§ Exercise brief: Once you find a line containing the word "agent" in the entries below, copy it.

§ Dataset excerpts:

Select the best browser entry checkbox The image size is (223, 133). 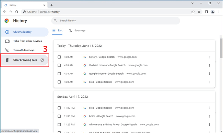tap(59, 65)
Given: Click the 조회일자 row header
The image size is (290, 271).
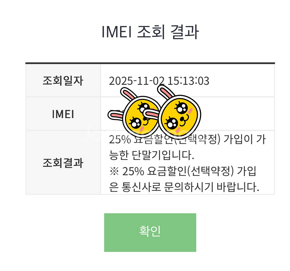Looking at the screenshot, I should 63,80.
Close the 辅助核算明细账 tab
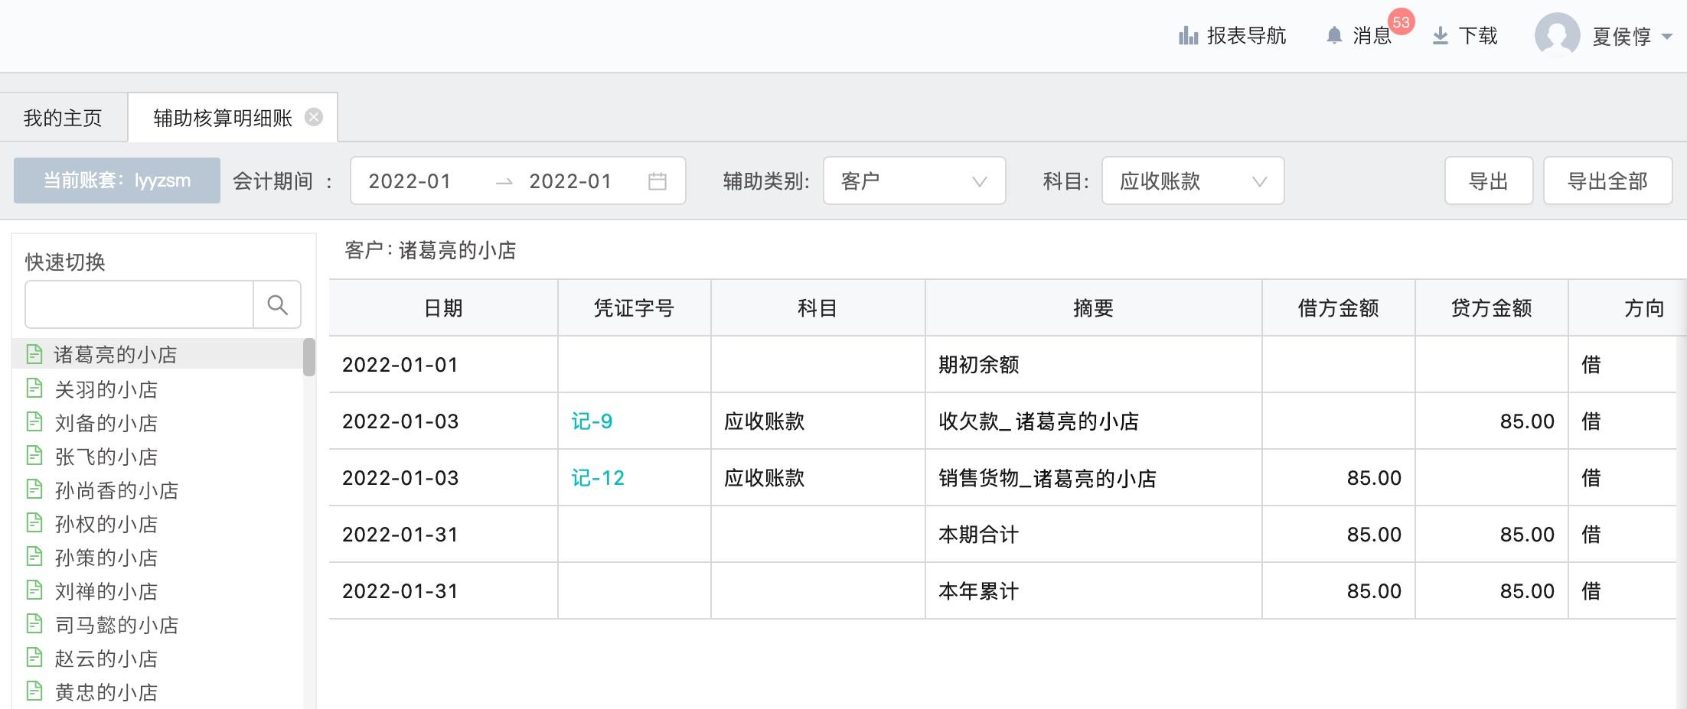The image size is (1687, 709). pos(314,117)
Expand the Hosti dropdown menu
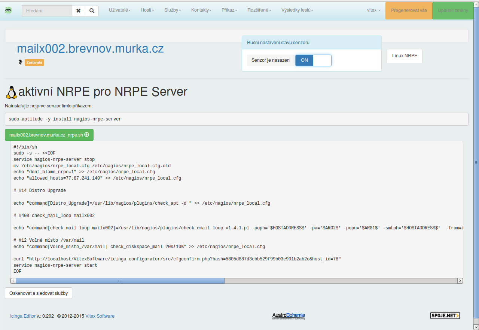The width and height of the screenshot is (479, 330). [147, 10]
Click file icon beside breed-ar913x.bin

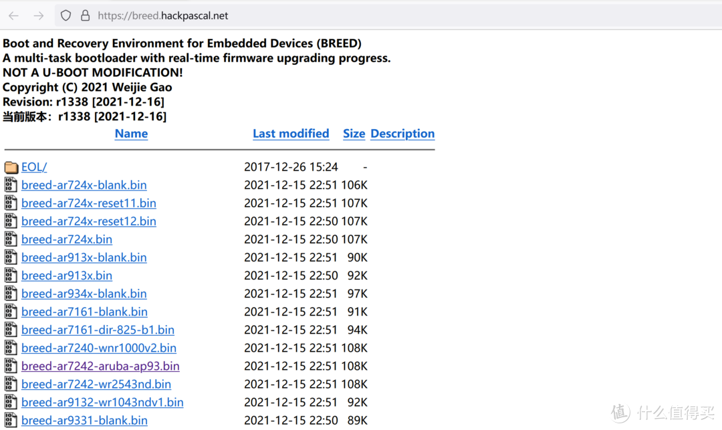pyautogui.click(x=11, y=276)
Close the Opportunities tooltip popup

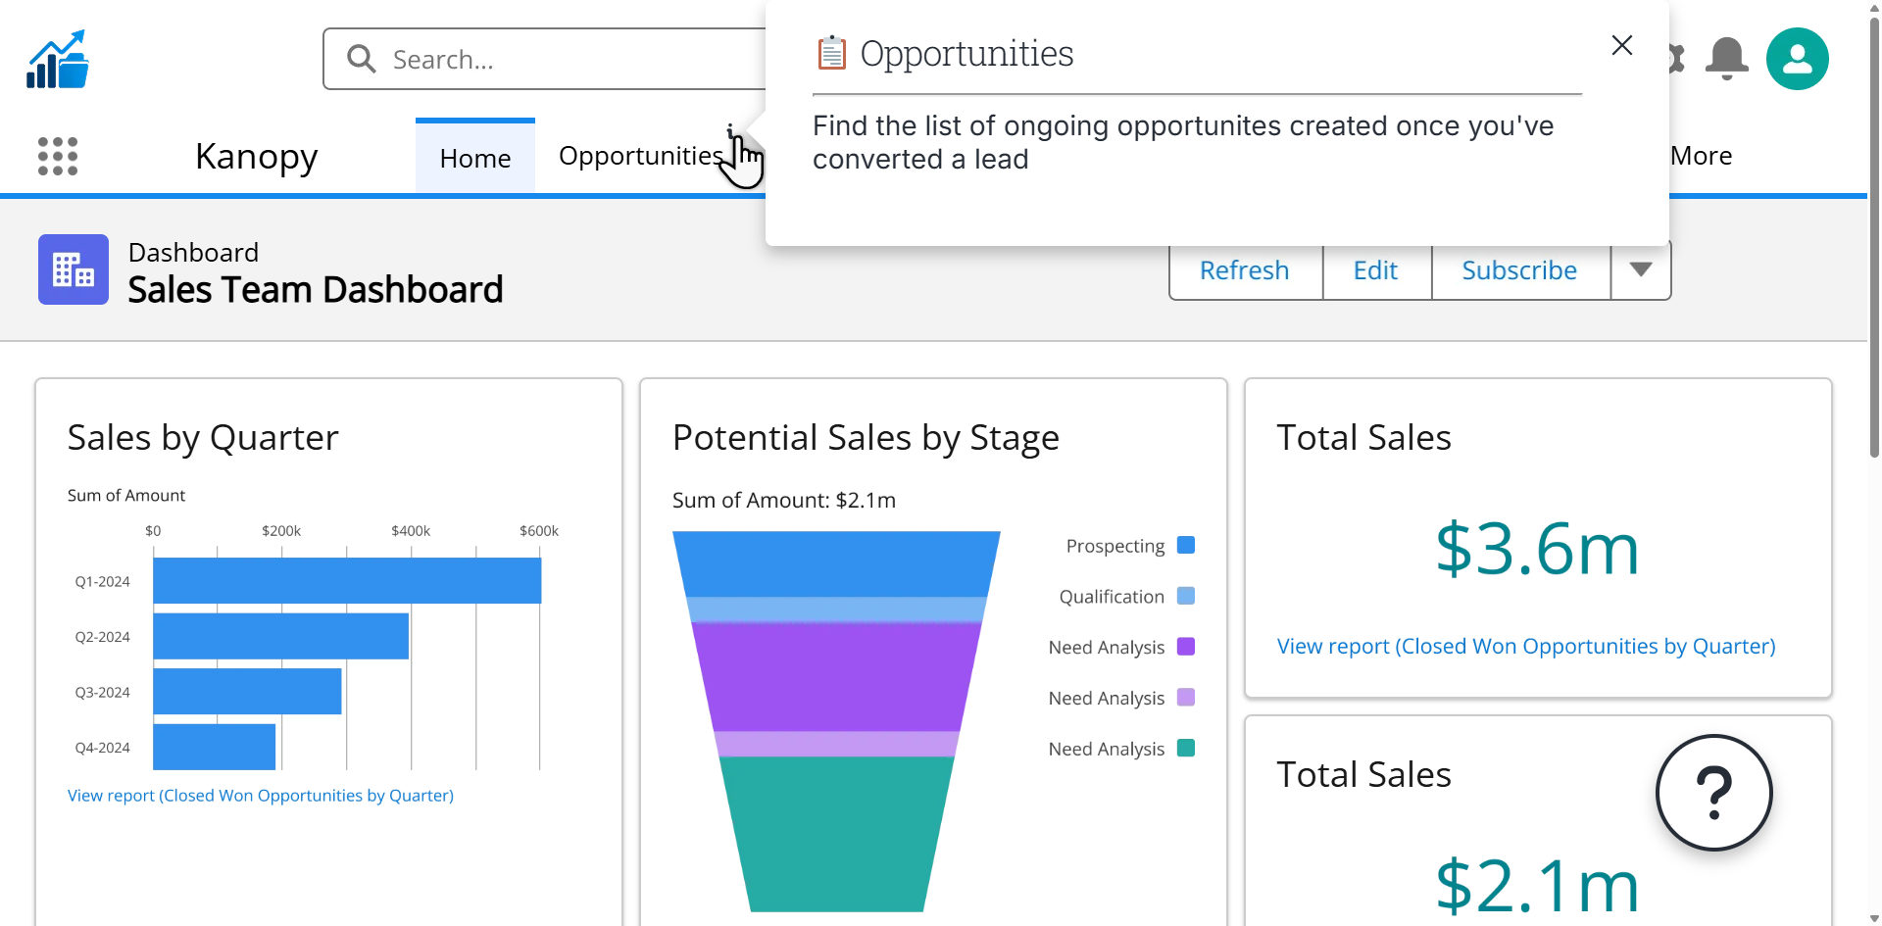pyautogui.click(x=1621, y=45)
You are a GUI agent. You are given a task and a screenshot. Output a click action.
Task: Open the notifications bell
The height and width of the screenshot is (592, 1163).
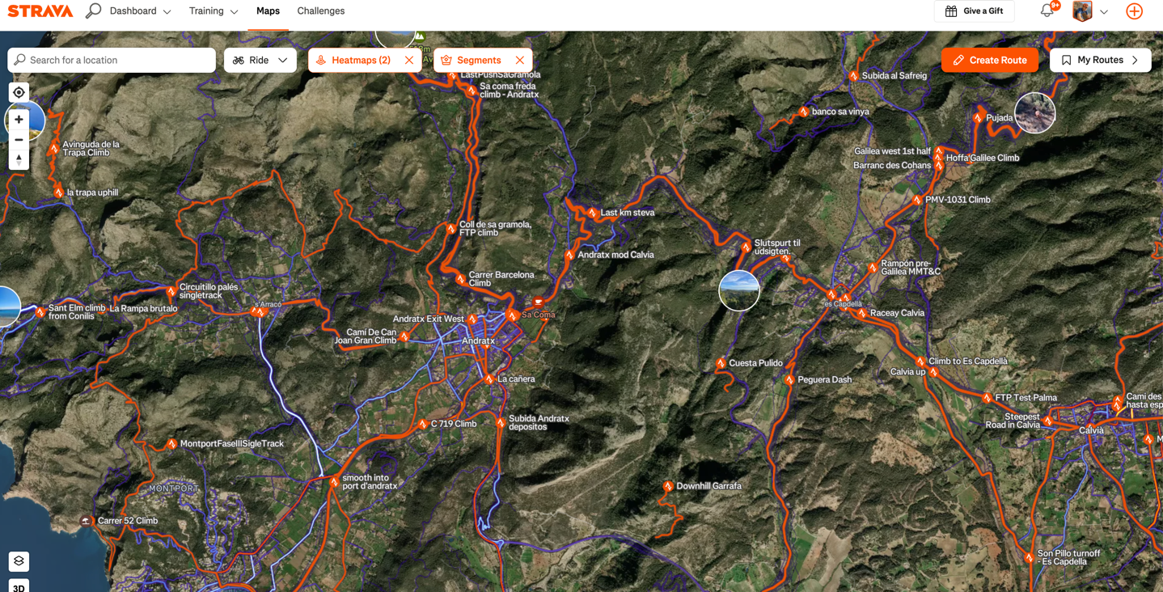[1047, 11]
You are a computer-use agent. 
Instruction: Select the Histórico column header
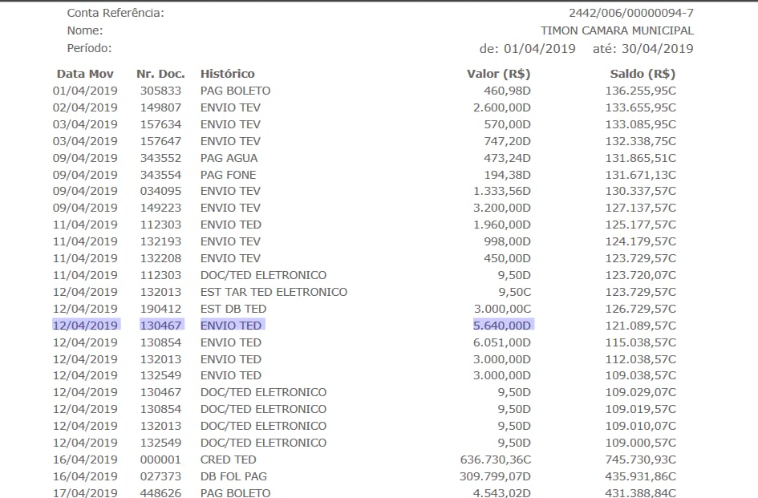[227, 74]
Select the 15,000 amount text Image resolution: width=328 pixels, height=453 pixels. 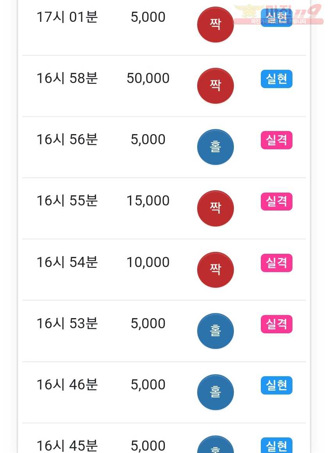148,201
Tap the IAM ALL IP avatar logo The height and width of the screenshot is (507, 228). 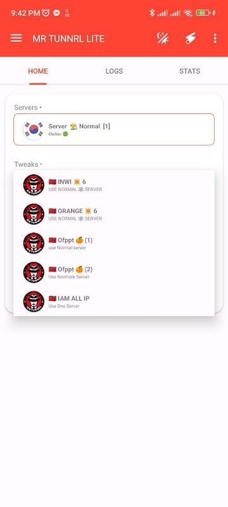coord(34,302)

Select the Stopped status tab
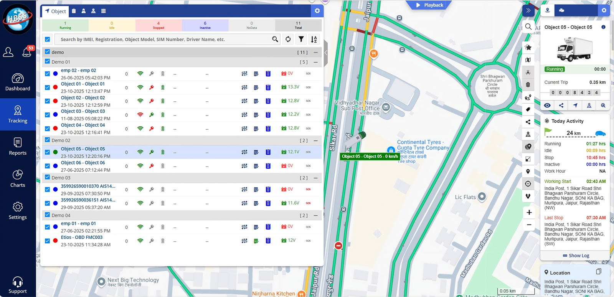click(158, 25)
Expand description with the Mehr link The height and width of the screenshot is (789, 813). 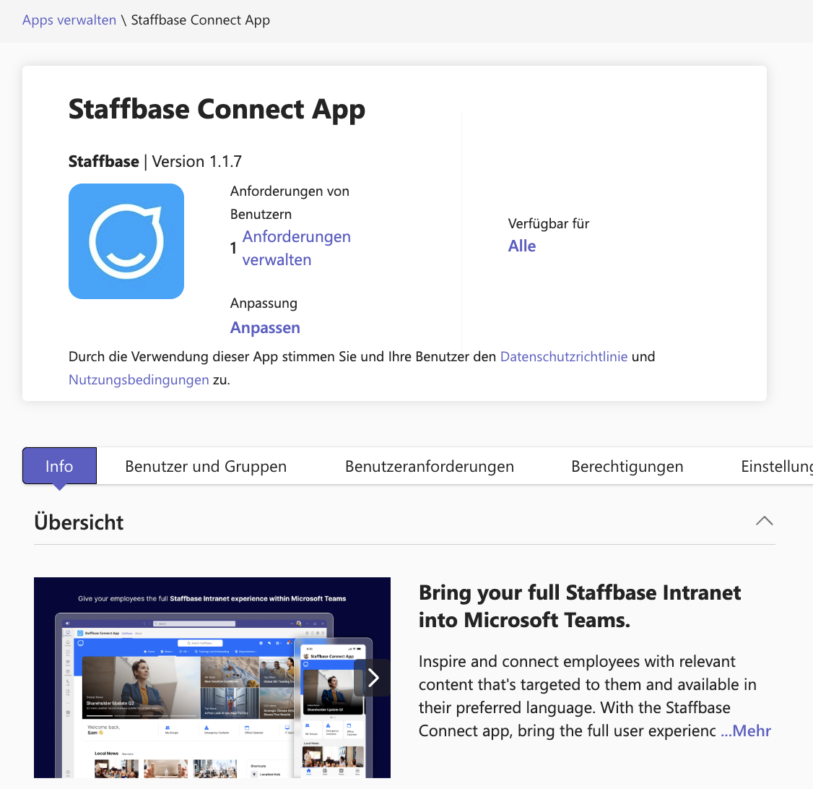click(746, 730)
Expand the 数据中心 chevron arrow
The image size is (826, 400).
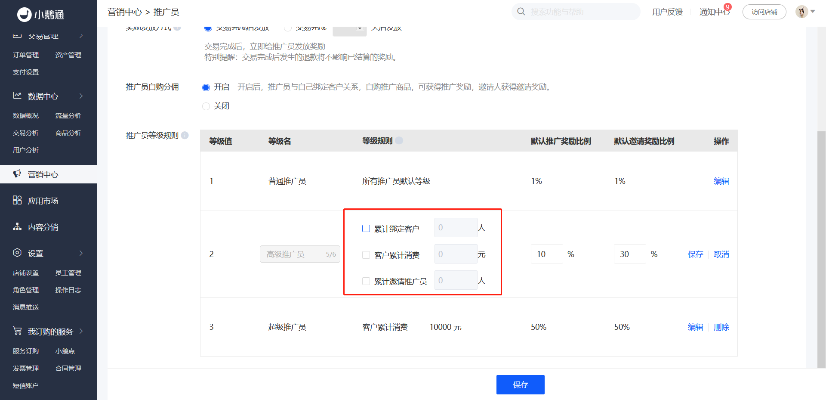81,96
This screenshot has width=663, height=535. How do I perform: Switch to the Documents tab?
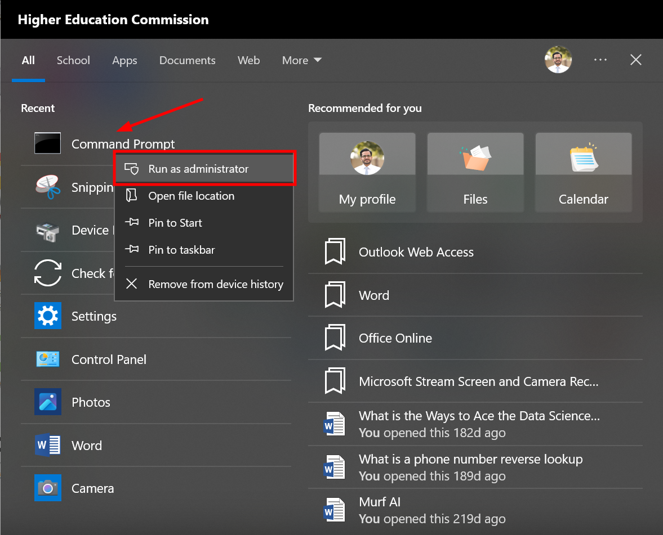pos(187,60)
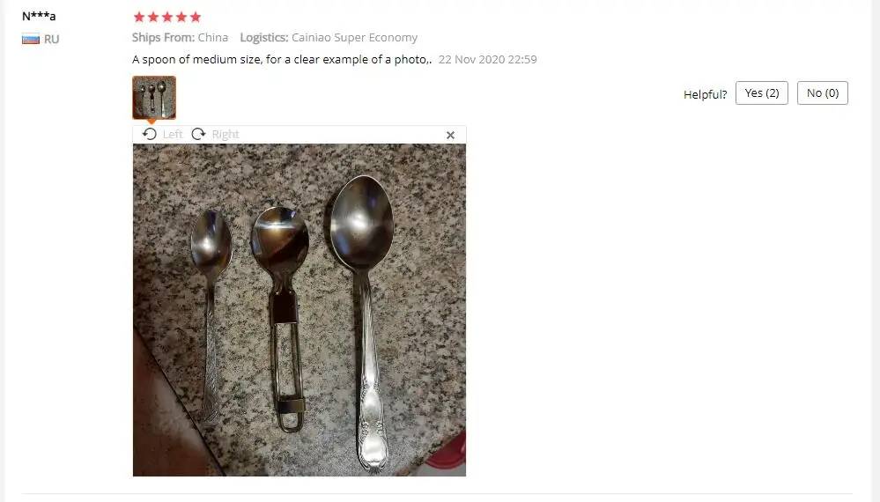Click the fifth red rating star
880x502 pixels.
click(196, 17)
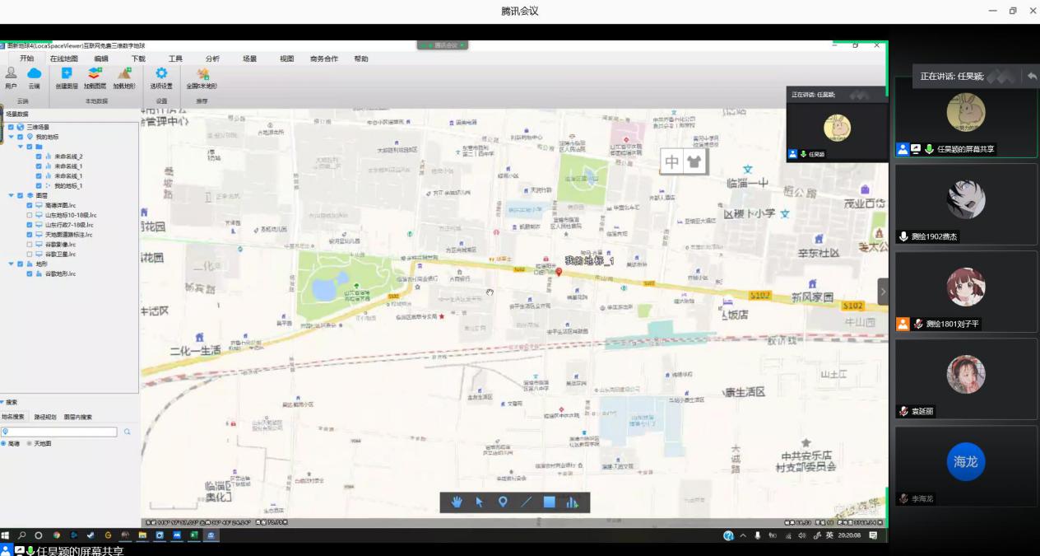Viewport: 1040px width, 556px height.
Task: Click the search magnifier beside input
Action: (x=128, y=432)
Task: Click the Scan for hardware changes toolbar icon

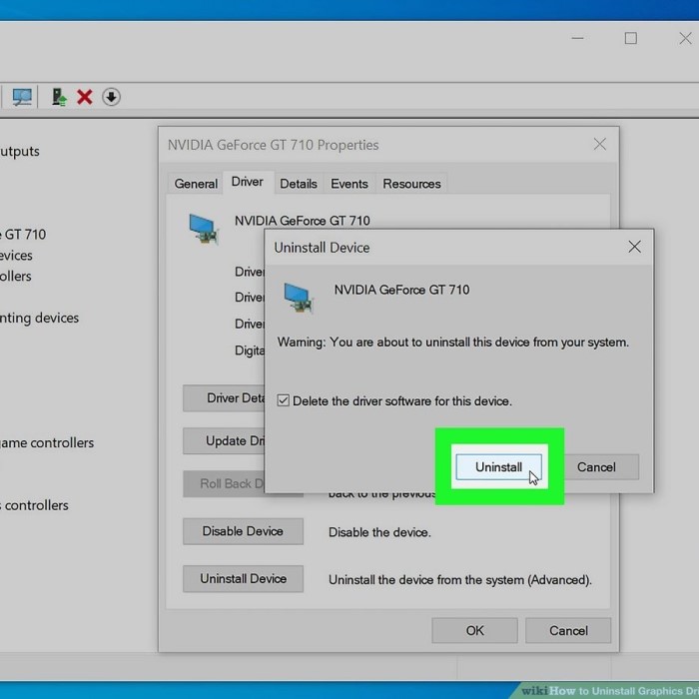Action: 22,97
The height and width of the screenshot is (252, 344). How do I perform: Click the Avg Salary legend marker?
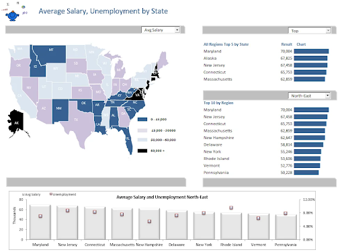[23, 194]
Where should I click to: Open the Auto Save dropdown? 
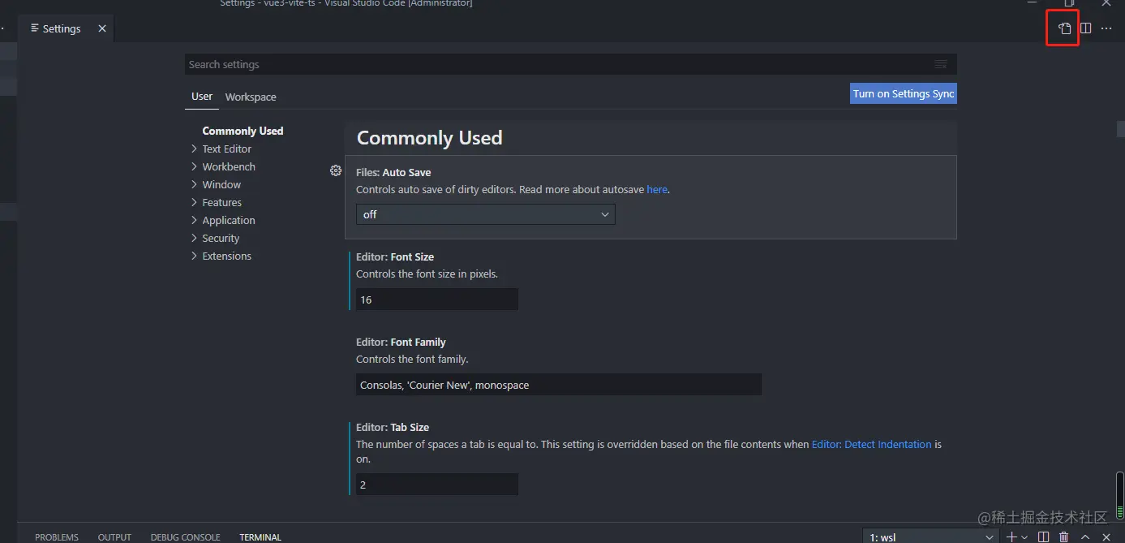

§ The completed task:
You are a GUI agent. You are given a task and a screenshot. Output a click action.
You are a computer-use agent. 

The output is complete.